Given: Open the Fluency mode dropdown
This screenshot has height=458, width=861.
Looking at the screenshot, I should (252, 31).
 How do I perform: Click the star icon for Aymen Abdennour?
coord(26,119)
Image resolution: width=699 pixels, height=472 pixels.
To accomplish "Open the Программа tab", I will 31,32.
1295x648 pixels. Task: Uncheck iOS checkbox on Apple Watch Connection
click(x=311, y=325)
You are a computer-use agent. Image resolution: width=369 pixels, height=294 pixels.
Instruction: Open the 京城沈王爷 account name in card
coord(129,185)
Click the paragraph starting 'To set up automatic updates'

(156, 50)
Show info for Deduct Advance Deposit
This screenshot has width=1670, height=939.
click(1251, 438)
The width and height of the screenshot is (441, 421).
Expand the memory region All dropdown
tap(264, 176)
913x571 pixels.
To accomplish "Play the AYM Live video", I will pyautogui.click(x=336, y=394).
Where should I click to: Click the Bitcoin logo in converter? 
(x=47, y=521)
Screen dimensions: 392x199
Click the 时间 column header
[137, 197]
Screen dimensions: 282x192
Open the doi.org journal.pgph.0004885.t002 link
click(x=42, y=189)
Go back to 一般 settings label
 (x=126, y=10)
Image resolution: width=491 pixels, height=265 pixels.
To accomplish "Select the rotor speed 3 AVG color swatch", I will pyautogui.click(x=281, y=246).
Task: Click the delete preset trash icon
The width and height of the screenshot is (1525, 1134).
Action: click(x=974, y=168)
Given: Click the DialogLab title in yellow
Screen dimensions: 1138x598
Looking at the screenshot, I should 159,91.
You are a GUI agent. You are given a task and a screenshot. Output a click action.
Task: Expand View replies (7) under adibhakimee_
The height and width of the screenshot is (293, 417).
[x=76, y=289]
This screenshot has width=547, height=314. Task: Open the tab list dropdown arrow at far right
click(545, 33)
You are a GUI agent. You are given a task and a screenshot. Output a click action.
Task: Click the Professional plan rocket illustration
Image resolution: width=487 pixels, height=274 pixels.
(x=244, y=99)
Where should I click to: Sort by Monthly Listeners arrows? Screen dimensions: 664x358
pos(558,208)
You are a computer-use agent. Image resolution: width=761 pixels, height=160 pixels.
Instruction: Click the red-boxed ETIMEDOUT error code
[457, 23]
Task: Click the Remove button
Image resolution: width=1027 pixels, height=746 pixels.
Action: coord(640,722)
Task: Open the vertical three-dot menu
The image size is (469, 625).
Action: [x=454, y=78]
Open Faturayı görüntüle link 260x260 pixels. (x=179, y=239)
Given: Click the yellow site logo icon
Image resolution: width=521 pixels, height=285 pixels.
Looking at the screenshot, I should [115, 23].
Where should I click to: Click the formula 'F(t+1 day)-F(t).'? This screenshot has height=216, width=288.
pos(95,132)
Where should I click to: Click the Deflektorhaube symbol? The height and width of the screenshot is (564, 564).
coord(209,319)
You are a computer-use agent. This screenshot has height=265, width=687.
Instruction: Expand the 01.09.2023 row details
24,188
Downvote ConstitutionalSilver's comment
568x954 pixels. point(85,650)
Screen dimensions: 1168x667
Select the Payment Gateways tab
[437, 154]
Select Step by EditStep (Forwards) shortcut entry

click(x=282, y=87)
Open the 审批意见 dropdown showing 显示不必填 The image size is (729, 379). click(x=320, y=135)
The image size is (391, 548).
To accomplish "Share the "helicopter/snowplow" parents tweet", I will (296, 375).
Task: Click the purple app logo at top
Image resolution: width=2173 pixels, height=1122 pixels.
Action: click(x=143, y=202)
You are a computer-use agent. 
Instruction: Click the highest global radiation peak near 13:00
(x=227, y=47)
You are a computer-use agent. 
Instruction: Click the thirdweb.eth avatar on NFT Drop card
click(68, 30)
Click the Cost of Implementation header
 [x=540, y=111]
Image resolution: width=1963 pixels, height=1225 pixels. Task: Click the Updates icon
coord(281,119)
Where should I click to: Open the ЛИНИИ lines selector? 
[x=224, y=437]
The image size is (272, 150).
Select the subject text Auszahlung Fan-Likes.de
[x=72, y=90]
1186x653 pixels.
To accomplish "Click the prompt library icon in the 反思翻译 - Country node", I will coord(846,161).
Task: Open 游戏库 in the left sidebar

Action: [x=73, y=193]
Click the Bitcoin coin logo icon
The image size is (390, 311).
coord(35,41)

■ What you have to do
Rewrite every line of the material above, changing each "Image resolution" to "Display resolution" and keeping everything else the same.

■ Exercise answer
Given: Open the Fluency mode dropdown
This screenshot has height=458, width=861.
Looking at the screenshot, I should (252, 31).
 How do I perform: Click the star icon for Aymen Abdennour?
coord(26,119)
Display resolution: width=699 pixels, height=472 pixels.
To accomplish "Open the Программа tab", I will 31,32.
1295x648 pixels. Task: Uncheck iOS checkbox on Apple Watch Connection
click(x=311, y=325)
You are a computer-use agent. Display resolution: width=369 pixels, height=294 pixels.
Instruction: Open the 京城沈王爷 account name in card
coord(129,185)
Click the paragraph starting 'To set up automatic updates'

(156, 50)
Show info for Deduct Advance Deposit
This screenshot has width=1670, height=939.
click(1251, 438)
The width and height of the screenshot is (441, 421).
Expand the memory region All dropdown
tap(264, 176)
913x571 pixels.
To accomplish "Play the AYM Live video", I will pyautogui.click(x=336, y=394).
Where should I click to: Click the Bitcoin logo in converter? 
(x=47, y=521)
Screen dimensions: 392x199
Click the 时间 column header
[137, 197]
Screen dimensions: 282x192
Open the doi.org journal.pgph.0004885.t002 link
click(x=42, y=189)
Go back to 一般 settings label
 (x=126, y=10)
Display resolution: width=491 pixels, height=265 pixels.
To accomplish "Select the rotor speed 3 AVG color swatch", I will pyautogui.click(x=281, y=246).
Task: Click the delete preset trash icon
The width and height of the screenshot is (1525, 1134).
Action: click(x=974, y=168)
Given: Click the DialogLab title in yellow
Screen dimensions: 1138x598
Looking at the screenshot, I should 159,91.
You are a GUI agent. You are given a task and a screenshot. Output a click action.
Task: Expand View replies (7) under adibhakimee_
The height and width of the screenshot is (293, 417).
[x=76, y=289]
This screenshot has width=547, height=314. Task: Open the tab list dropdown arrow at far right
click(545, 33)
You are a GUI agent. You are given a task and a screenshot. Output a click action.
Task: Click the Professional plan rocket illustration
Display resolution: width=487 pixels, height=274 pixels.
(x=244, y=99)
Where should I click to: Sort by Monthly Listeners arrows? Screen dimensions: 664x358
pos(558,208)
You are a computer-use agent. Display resolution: width=761 pixels, height=160 pixels.
Instruction: Click the red-boxed ETIMEDOUT error code
[457, 23]
Task: Click the Remove button
Display resolution: width=1027 pixels, height=746 pixels.
Action: coord(640,722)
Task: Open the vertical three-dot menu
The image size is (469, 625).
Action: [x=454, y=78]
Open Faturayı görüntüle link 260x260 pixels. (x=179, y=239)
Given: Click the yellow site logo icon
Display resolution: width=521 pixels, height=285 pixels.
Looking at the screenshot, I should [115, 23].
Where should I click to: Click the formula 'F(t+1 day)-F(t).'? This screenshot has height=216, width=288.
pos(95,132)
Where should I click to: Click the Deflektorhaube symbol? The height and width of the screenshot is (564, 564).
coord(209,319)
You are a computer-use agent. This screenshot has height=265, width=687.
Instruction: Expand the 01.09.2023 row details
24,188
Downvote ConstitutionalSilver's comment
568x954 pixels. point(85,650)
Screen dimensions: 1168x667
Select the Payment Gateways tab
[437, 154]
Select Step by EditStep (Forwards) shortcut entry

click(x=282, y=87)
Open the 审批意见 dropdown showing 显示不必填 The image size is (729, 379). click(x=320, y=135)
The image size is (391, 548).
To accomplish "Share the "helicopter/snowplow" parents tweet", I will (296, 375).
Task: Click the purple app logo at top
Display resolution: width=2173 pixels, height=1122 pixels.
Action: click(x=143, y=202)
You are a computer-use agent. 
Instruction: Click the highest global radiation peak near 13:00
(x=227, y=47)
You are a computer-use agent. 
Instruction: Click the thirdweb.eth avatar on NFT Drop card
click(68, 30)
Click the Cost of Implementation header
 [x=540, y=111]
Display resolution: width=1963 pixels, height=1225 pixels. Task: Click the Updates icon
coord(281,119)
Where should I click to: Open the ЛИНИИ lines selector? 
[x=224, y=437]
The image size is (272, 150).
Select the subject text Auszahlung Fan-Likes.de
[x=72, y=90]
1186x653 pixels.
To accomplish "Click the prompt library icon in the 反思翻译 - Country node", I will coord(846,161).
Task: Open 游戏库 in the left sidebar

Action: [x=73, y=193]
Click the Bitcoin coin logo icon
The image size is (390, 311).
coord(35,41)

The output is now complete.